**Texto citado:**
Em muitas instâncias pelo país e também em alguns morros cariocas, continua havendo uma certa promiscuidade entre os organizadores da festa e a festa do crime organizado. É tradicional que na malandragem resida um dos berços do samba e do Carnaval brasileiro, porém as relações passaram da malandragem à contravenção e desta ao crime organizado com a mesma desenvoltura com que se repetem títulos de grandes agremiações do samba que tem como patronos notórios suspeitos, alguns ex-detentos, que comparecem à avenida, seja no desfile, seja na apuração, com as honras de benfeitores.
Na Bahia, a cada ano, aumentam as reclamações sobre a elitização do Carnaval baiano imputado pelo custo do passe (abadá) que garanta a entrada nos cordões de elite. No entanto, na edição 2008, o maior emblema de que esta apropriação do público pelo privado já se banalizou na mentalidade reinante talvez tenha sido o pedido de Daniela Mercury que, contrariamente ao determinado pela PM, queria que seu trio ficasse um bocadinho parado na frente de seu camarote, atrasando a fila dos 25 trios que se esparramam pela cidade a cada dia de Carnaval. Nada contra a grande artista, nem contra a embaixadora da Unesco, nem contra a pessoa de Daniela Mercury, reconhecemos aliás a grandiosidade de sua figura pública, mas ainda que o camarote seja pretensamente seu e também o trio, o Carnaval é público e não dava para atender o pedido! É chegada a hora de atender o pedido do grande público soteropolitano que sofre a contradição de ganhar um troco a mais com a festa, ficando, porém, de fora dela!

**Sobre a tarefa:** Repita, sem nenhuma alteração, o trecho do texto sobre o Carnaval que vai de "Em muitas instâncias" até "honras de benfeitores.", inclusive. A listagem não guarda relação com o texto sobre o Carnaval.

**Dados fornecidos:**

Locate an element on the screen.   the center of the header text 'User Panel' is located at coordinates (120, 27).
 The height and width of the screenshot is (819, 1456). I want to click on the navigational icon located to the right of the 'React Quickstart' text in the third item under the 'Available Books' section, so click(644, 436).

**Resposta do exercício:**
Em muitas instâncias pelo país e também em alguns morros cariocas, continua havendo uma certa promiscuidade entre os organizadores da festa e a festa do crime organizado. É tradicional que na malandragem resida um dos berços do samba e do Carnaval brasileiro, porém as relações passaram da malandragem à contravenção e desta ao crime organizado com a mesma desenvoltura com que se repetem títulos de grandes agremiações do samba que tem como patronos notórios suspeitos, alguns ex-detentos, que comparecem à avenida, seja no desfile, seja na apuração, com as honras de benfeitores.